-------- Extracted entries --------

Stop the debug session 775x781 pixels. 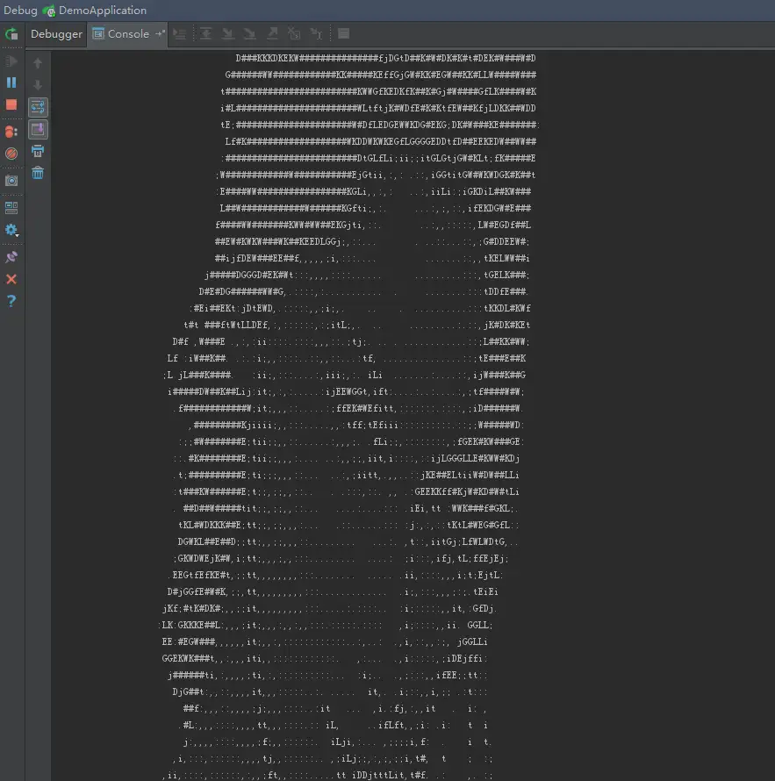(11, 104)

--------
-------- Extracted entries --------

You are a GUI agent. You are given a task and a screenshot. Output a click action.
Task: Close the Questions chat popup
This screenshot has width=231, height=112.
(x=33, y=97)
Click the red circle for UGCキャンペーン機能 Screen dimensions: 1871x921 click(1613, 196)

--------

Task to complete
Please copy out each line in the entries that mentions the string "click".

Exercise solution
You are a GUI agent. You are given a task and a screenshot. Output a click action.
Click the red circle for UGCキャンペーン機能 Screen dimensions: 1871x921 click(1613, 196)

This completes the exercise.